A água guarda histórias. Preserva vestígios de deslocamento, modos de vida, violência e conhecimento que atravessa gerações. Nessa perspectiva, a artista guadalupense Minia Biabiany apresenta Our Listenings no Museu Universitário de Arte Contemporânea (MUAC) da Cidade do México, uma exposição que explora os persistentes traços do colonialismo no Caribe e reivindica o oceano como um arquivo vivo, sensível e compartilhado.
A exposição, com curadoria de Virginia Roy Luzarraga, estará em cartaz na sala 3 do MUAC de 5 de setembro de 2026 a 14 de fevereiro de 2027. O projeto também representa um passo em direção à criação coletiva na prática de Biabiany, reunindo familiares, educadores, um cientista, um especialista em permacultura e uma menina de oito anos para investigar, sob diferentes perspectivas, a relação cotidiana e emocional com a água em Guadalupe.
O ponto de partida é um território profundamente marcado pela história colonial e pelas consequências da poluição causada pelo uso de clordecona em plantações de banana entre as décadas de 1970 e 1990. O pesticida deixou uma marca que continua a afetar o território e seus habitantes, tornando a água uma questão que transcende a dimensão ecológica para adquirir uma dimensão política, social e emocional.
Em Our Listenings , o mar não aparece como uma fronteira que separa territórios, mas como um espaço de troca e conexão. Experiências humanas e não humanas, memórias e deslocamentos convergem em suas águas, assim como diferentes formas de conhecimento. Biabiany propõe, portanto, uma perspectiva na qual corpos, paisagens e espécies fazem parte da mesma rede de relações.
A instalação audiovisual ocupa o centro da exposição e é acompanhada por seis esculturas de cachalotes feitas de madeira queimada. Esses grandes cetáceos estão entre as espécies presentes nas águas de Guadalupe, embora tenham pouca presença no imaginário coletivo local. Sua inclusão introduz uma dimensão animal que amplia a reflexão sobre memória e comunicação para além das limitações humanas.
A ecolocalização das baleias-cachalote é um dos pontos de referência fundamentais do projeto. Utilizando suas ondas sonoras e formas de comunicação, Biabiany desenvolve uma prática baseada na escuta profunda, dialogando também com os textos da escritora Alexis Pauline Gumbs. O som torna-se, assim, uma forma de abordar aquilo que permanece oculto, silenciado ou relegado às margens da história.
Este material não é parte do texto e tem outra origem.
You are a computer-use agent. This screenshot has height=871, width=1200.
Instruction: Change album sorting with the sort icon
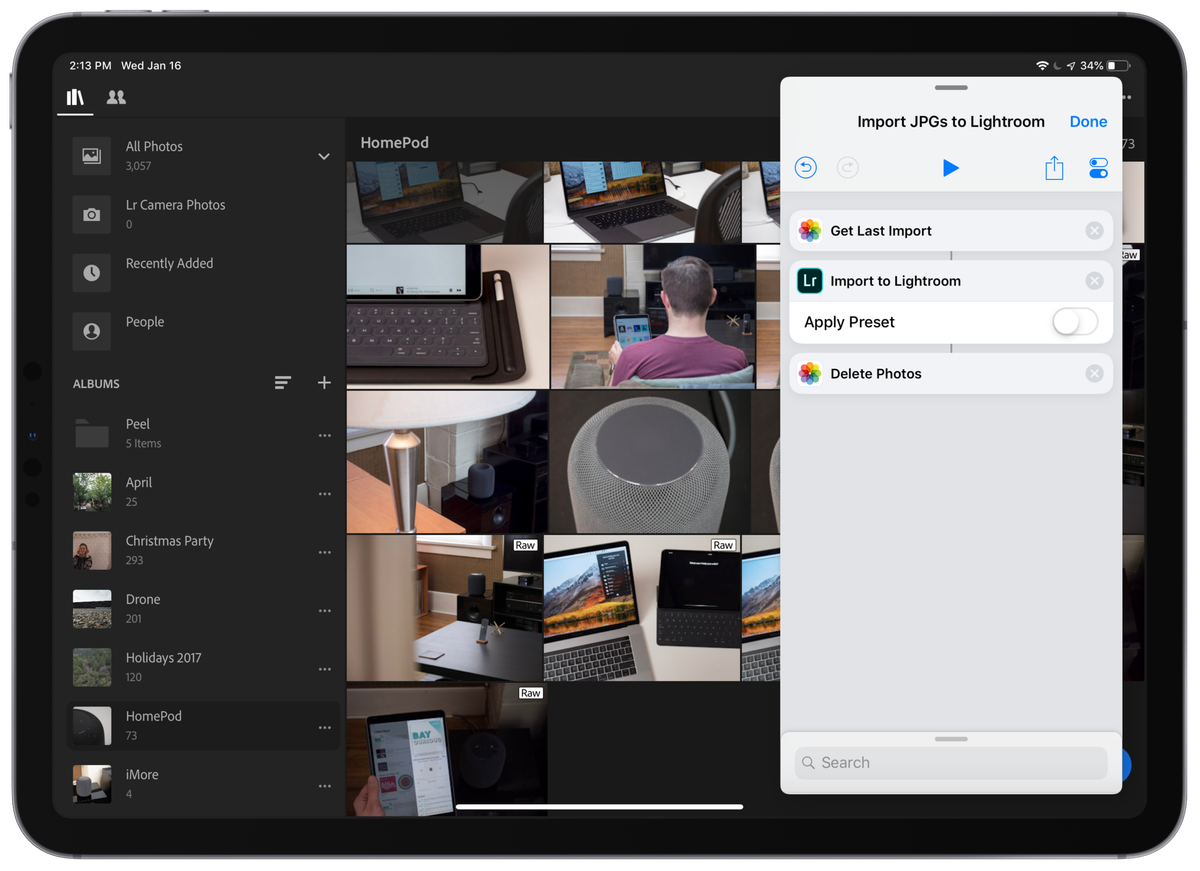coord(283,382)
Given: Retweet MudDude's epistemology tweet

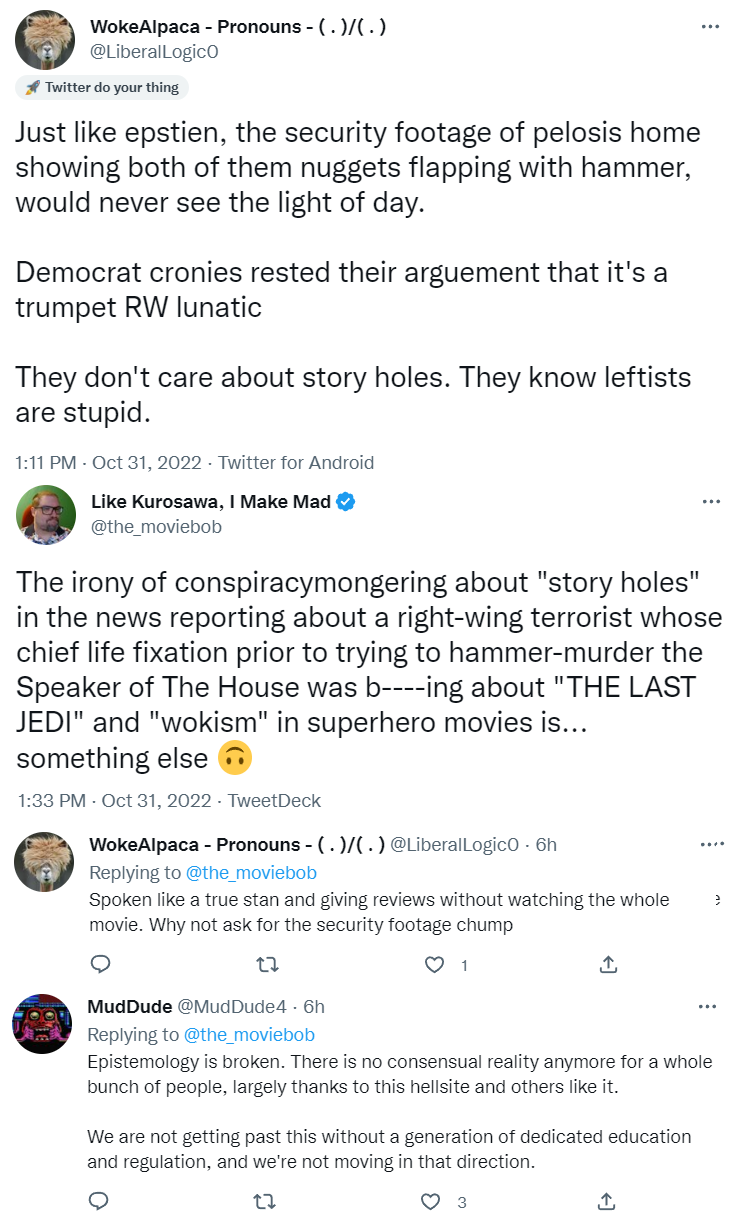Looking at the screenshot, I should [265, 1201].
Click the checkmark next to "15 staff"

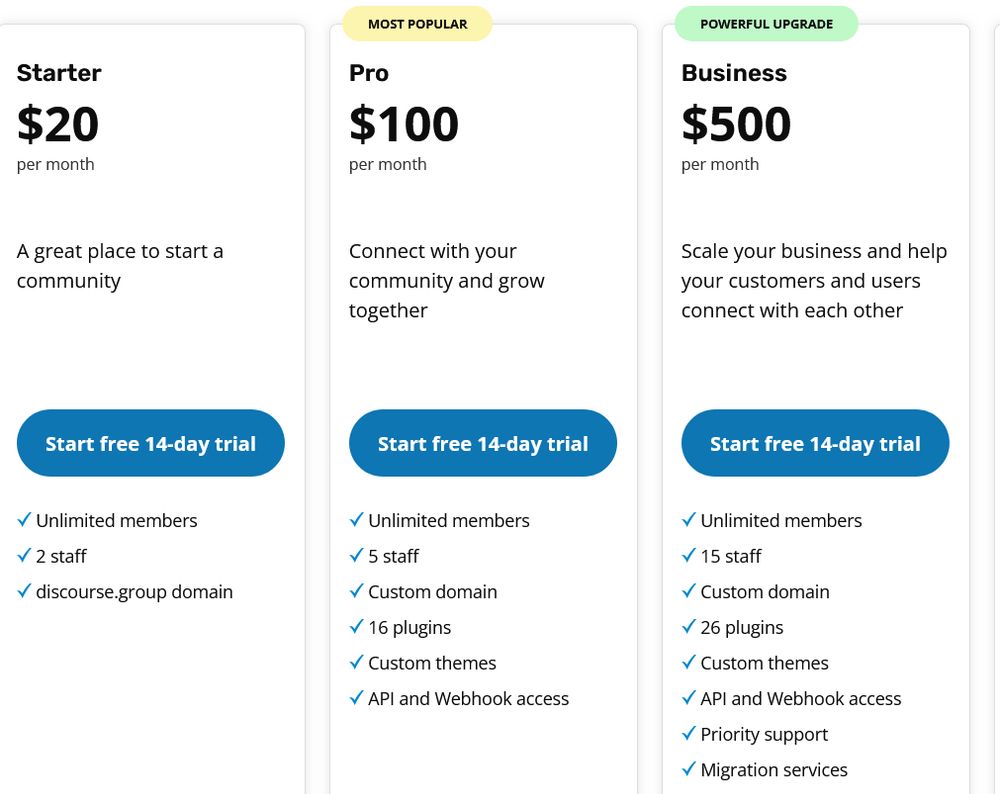(688, 555)
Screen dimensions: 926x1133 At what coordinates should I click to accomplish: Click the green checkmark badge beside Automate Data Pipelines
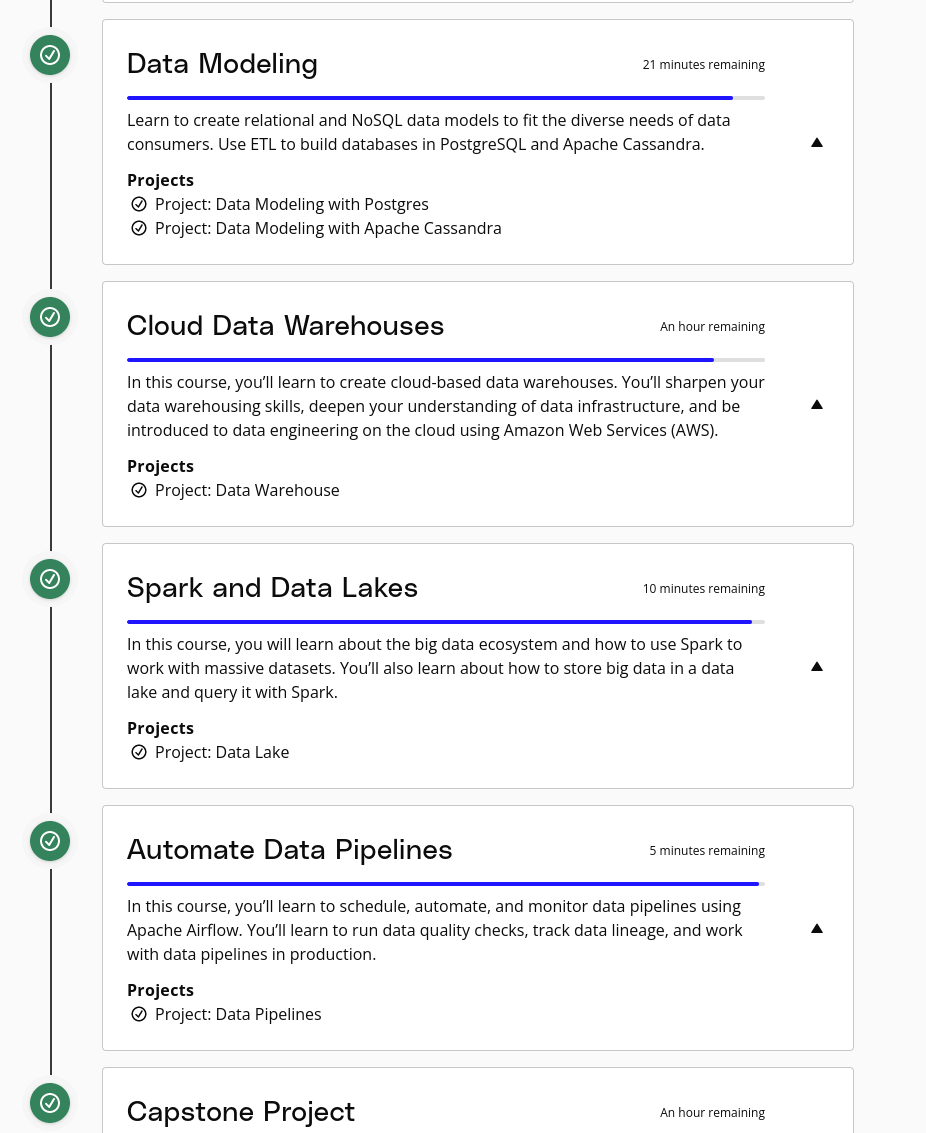[x=50, y=841]
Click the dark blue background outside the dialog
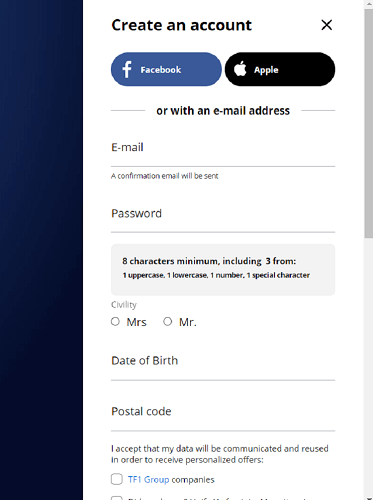Viewport: 373px width, 500px height. pos(41,250)
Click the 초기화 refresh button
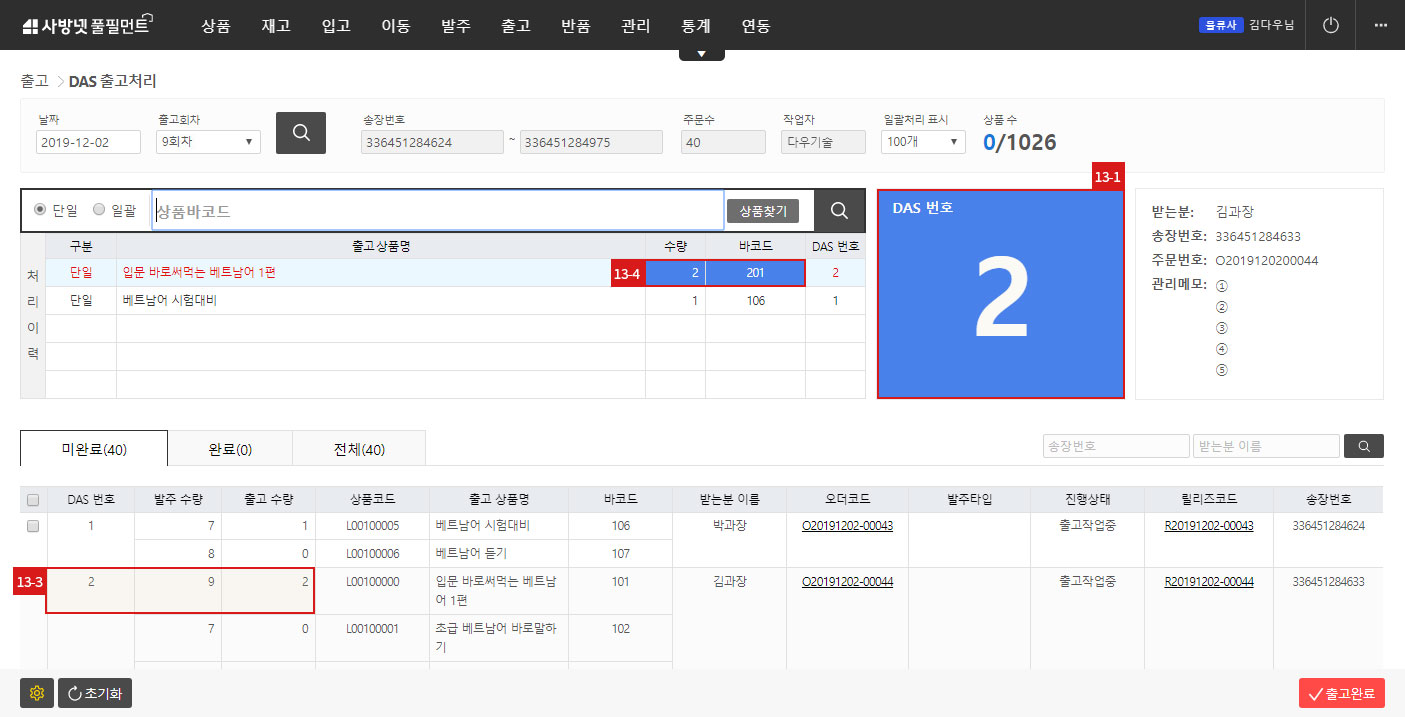 tap(94, 692)
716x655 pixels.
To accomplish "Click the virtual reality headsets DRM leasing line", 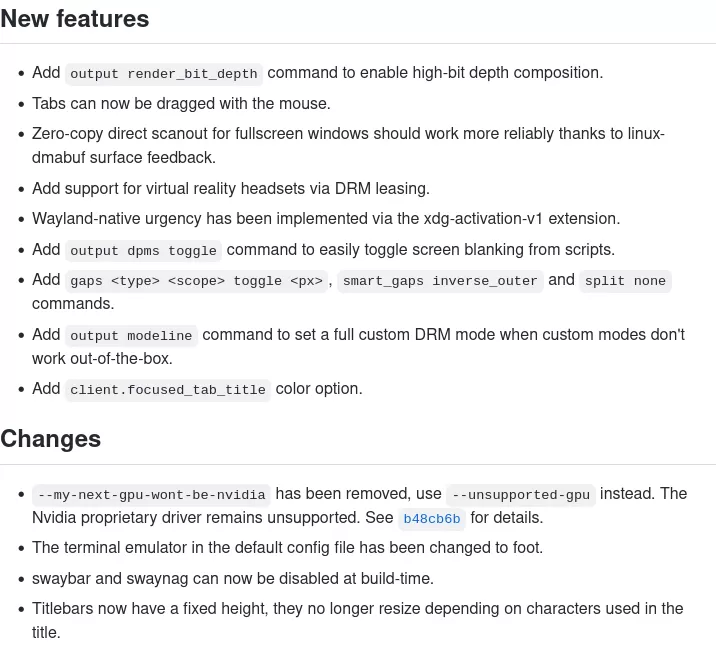I will pos(231,189).
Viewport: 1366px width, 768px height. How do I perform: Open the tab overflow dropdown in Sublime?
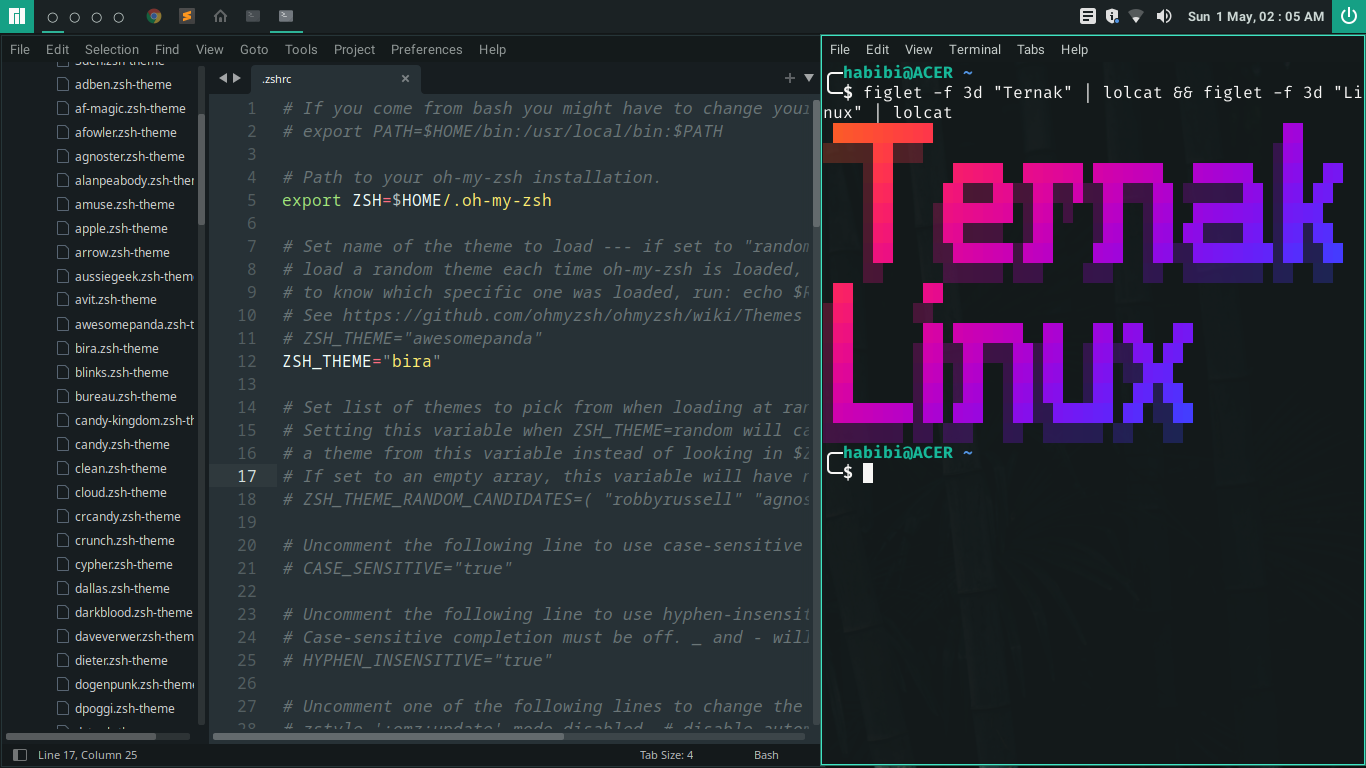[806, 79]
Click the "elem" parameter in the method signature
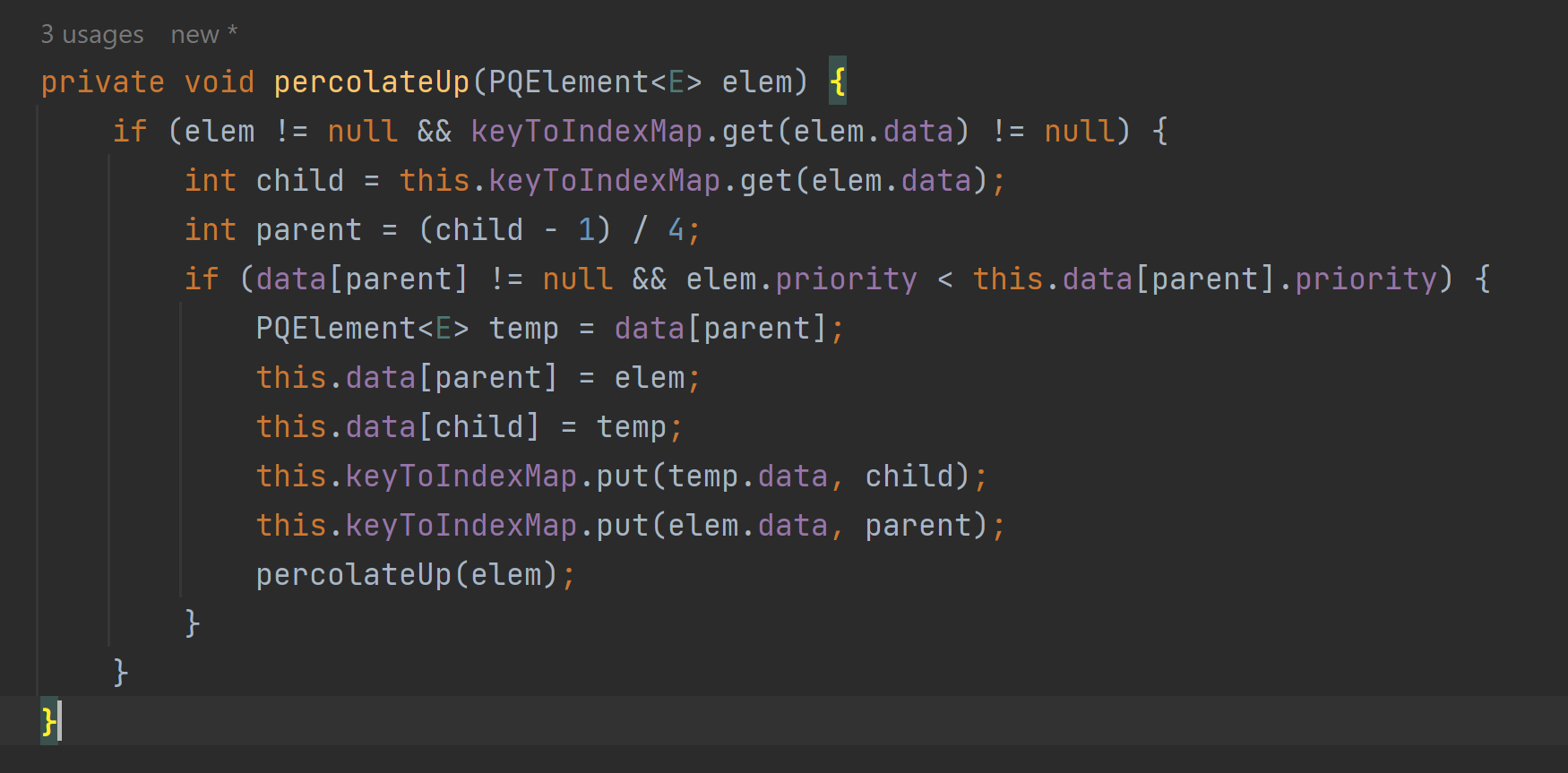 [757, 82]
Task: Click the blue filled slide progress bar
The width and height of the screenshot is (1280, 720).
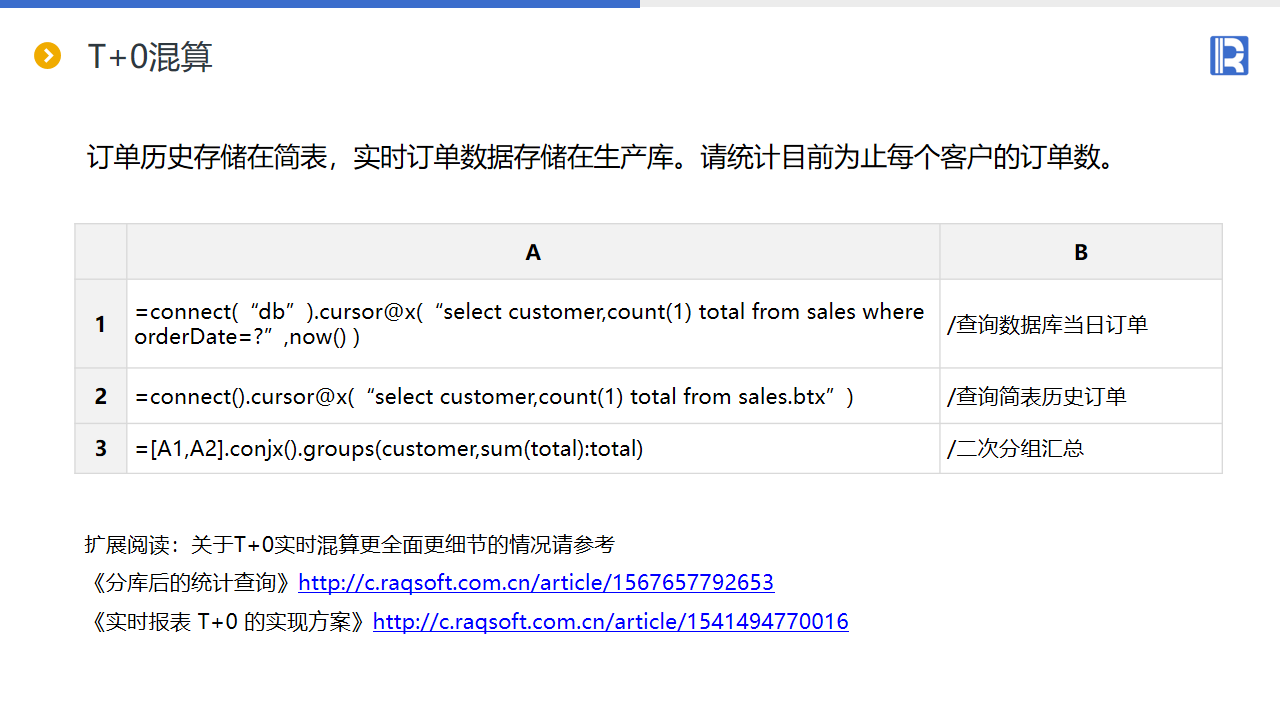Action: coord(320,4)
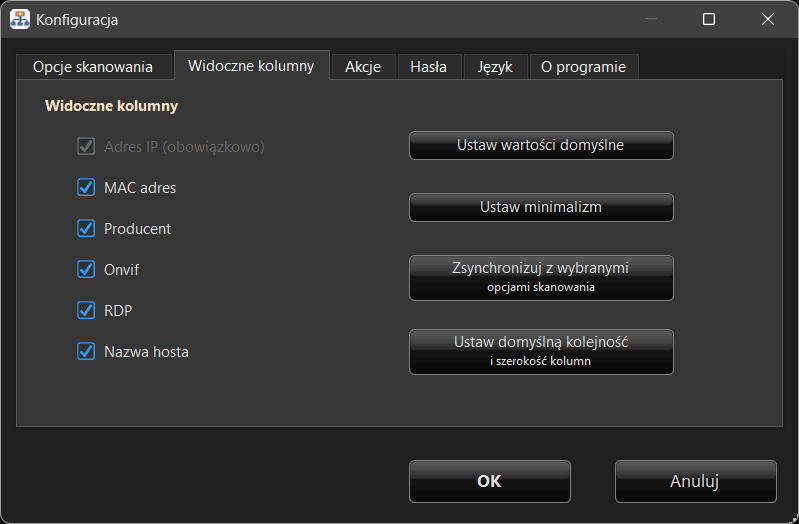Viewport: 799px width, 524px height.
Task: Open the Język tab
Action: pos(495,67)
A escuta assume uma dimensão política. Diante dos silêncios herdados da escravidão e das estruturas de exploração ligadas ao colonialismo e ao capitalismo extrativista, a artista propõe dar atenção às vozes e aos signos que permanecem no território. O oceano surge como testemunha, preservando as marcas da dominação e, ao mesmo tempo, os saberes ancestrais, os rituais e as formas de relação com o meio ambiente que sobreviveram.
A poluição da água adquire, assim, uma dimensão histórica. As águas de Guadalupe falam não apenas da degradação ambiental, mas também das estruturas econômicas e coloniais que a tornaram possível. A paisagem se apresenta como um espaço onde as consequências do passado continuam a afetar o presente e onde a memória ecológica está inextricavelmente ligada à memória política.
Mas a exposição não se limita a apontar as feridas da terra. Sua dimensão coletiva também propõe a recuperação de outras formas de se relacionar com o meio ambiente. A escuta compartilhada é apresentada como uma prática de presença e como uma ferramenta para estabelecer conexões entre gerações, saberes e espécies.
Por meio de imagens, sons, esculturas e histórias ligadas ao oceano, Biabiany nos convida a enxergar o mar como um território sensível. Um espaço que recorda, transmite e preserva o que as narrativas oficiais nem sempre souberam ou quiseram ouvir.
Em Our Listenings , o oceano assume o protagonismo. Seus sons e silêncios nos permitem considerar a história de Guadalupe a partir de uma perspectiva onde natureza, memória e colonialismo se mostram profundamente interligados. A água deixa de ser apenas um elemento da paisagem, revelando as histórias que guarda e as relações que mantém entre aqueles que a habitam.